WORK TO BE COMPLETED — Render the data from the line containing "The image size is (894, 559)." through the end of the data as a Markdown table with the columns No. and Line. Omit blank lines.

INFORMATION GIVEN —
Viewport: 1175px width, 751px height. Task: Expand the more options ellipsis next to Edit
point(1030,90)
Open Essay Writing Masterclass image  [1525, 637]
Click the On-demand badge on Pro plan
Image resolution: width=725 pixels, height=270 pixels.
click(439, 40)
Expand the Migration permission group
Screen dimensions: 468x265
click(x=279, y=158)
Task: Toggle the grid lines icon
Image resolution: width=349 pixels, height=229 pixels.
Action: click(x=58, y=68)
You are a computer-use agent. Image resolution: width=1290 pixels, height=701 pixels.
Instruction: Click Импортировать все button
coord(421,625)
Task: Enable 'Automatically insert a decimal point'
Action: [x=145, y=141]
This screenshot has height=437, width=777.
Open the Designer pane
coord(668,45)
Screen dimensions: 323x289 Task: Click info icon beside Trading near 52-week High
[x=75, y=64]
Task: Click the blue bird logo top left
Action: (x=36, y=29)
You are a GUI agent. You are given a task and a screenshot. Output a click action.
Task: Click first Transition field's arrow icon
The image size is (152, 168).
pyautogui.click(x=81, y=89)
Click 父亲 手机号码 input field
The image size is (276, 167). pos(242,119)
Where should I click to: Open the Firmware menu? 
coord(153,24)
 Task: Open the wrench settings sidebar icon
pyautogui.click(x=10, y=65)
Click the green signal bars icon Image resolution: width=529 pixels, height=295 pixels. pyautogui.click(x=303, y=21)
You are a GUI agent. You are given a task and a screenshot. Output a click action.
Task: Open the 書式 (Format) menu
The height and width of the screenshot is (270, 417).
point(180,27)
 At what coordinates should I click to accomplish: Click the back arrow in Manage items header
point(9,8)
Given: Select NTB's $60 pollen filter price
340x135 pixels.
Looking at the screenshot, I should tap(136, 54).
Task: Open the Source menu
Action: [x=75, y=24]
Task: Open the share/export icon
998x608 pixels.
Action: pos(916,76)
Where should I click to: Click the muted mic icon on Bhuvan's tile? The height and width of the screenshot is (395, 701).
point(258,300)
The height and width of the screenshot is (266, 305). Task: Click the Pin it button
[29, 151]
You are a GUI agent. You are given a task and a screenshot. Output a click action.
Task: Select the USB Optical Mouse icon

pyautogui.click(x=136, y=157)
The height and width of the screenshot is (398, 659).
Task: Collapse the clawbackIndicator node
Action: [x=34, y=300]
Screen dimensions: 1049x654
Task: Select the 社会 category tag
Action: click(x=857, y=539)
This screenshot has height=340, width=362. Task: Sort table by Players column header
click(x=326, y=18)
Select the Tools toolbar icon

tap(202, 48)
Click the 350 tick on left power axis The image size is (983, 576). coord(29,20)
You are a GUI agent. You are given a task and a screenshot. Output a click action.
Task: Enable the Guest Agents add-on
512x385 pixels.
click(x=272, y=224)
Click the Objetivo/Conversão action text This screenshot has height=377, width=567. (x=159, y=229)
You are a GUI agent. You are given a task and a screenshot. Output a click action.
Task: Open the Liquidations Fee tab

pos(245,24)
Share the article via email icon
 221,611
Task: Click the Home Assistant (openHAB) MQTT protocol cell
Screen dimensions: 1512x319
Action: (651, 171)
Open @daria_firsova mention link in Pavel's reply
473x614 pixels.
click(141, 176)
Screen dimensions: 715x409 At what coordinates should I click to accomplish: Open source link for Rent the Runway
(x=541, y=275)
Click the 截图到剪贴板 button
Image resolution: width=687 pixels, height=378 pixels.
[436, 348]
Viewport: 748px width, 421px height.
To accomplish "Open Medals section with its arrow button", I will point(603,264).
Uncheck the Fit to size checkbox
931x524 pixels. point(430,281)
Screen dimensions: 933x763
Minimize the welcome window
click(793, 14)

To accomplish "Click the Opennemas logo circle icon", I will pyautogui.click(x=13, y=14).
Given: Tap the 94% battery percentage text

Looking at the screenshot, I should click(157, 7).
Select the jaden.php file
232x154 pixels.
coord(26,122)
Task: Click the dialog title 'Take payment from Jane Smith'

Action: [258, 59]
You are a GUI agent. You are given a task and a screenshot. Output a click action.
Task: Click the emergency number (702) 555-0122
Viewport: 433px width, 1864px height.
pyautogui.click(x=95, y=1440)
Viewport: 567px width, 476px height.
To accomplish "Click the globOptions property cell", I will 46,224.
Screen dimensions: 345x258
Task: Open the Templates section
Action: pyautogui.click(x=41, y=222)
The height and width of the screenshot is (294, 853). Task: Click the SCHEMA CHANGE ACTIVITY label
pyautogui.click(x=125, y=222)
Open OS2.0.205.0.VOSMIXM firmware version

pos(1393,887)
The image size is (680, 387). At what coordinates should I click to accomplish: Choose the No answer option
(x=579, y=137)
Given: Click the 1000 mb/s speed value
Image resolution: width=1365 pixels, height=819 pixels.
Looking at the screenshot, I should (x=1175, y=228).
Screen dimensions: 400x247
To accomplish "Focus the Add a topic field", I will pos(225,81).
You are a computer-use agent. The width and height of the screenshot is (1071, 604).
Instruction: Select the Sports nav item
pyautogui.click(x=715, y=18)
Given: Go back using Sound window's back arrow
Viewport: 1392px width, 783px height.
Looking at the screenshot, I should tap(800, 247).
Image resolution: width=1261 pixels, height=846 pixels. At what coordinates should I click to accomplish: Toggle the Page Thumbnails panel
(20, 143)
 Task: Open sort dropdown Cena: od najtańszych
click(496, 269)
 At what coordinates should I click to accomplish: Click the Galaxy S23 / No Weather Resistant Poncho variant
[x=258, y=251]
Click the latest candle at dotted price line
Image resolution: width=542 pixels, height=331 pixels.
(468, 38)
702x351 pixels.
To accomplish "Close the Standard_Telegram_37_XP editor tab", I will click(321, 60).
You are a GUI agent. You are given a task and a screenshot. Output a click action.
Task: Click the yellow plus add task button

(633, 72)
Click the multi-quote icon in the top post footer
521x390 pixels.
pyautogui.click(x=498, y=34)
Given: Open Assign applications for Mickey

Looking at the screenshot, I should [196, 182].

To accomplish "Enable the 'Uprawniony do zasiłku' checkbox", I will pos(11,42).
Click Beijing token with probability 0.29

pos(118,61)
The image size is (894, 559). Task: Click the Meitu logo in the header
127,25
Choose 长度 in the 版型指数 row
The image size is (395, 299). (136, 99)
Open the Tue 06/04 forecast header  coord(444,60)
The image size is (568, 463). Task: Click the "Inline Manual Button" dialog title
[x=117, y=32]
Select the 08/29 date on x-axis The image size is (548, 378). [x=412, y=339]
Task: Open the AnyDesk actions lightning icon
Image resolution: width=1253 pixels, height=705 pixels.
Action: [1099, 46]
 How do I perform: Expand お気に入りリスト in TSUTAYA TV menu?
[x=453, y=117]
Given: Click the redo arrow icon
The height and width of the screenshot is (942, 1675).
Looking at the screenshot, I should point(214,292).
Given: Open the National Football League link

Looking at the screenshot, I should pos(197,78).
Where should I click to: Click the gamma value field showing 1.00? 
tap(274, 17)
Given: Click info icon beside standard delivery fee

SOLUTION TO THIS TASK —
| No. | Line |
|---|---|
| 1 | The image size is (894, 559). Task: Click the Meitu logo in the header |
| 2 | 127,25 |
| 3 | Choose 长度 in the 版型指数 row |
| 4 | The image size is (395, 299). (136, 99) |
| 5 | Open the Tue 06/04 forecast header  coord(444,60) |
| 6 | The image size is (568, 463). Task: Click the "Inline Manual Button" dialog title |
| 7 | [x=117, y=32] |
| 8 | Select the 08/29 date on x-axis The image size is (548, 378). [x=412, y=339] |
| 9 | Task: Open the AnyDesk actions lightning icon |
| 10 | Image resolution: width=1253 pixels, height=705 pixels. |
| 11 | Action: [1099, 46] |
| 12 |  How do I perform: Expand お気に入りリスト in TSUTAYA TV menu? |
| 13 | [x=453, y=117] |
| 14 | Given: Click the redo arrow icon |
| 15 | The height and width of the screenshot is (942, 1675). |
| 16 | Looking at the screenshot, I should point(214,292). |
| 17 | Given: Open the National Football League link |
| 18 | Looking at the screenshot, I should pos(197,78). |
| 19 | Where should I click to: Click the gamma value field showing 1.00?  |
| 20 | tap(274, 17) |
| 21 | Given: Click info icon beside standard delivery fee |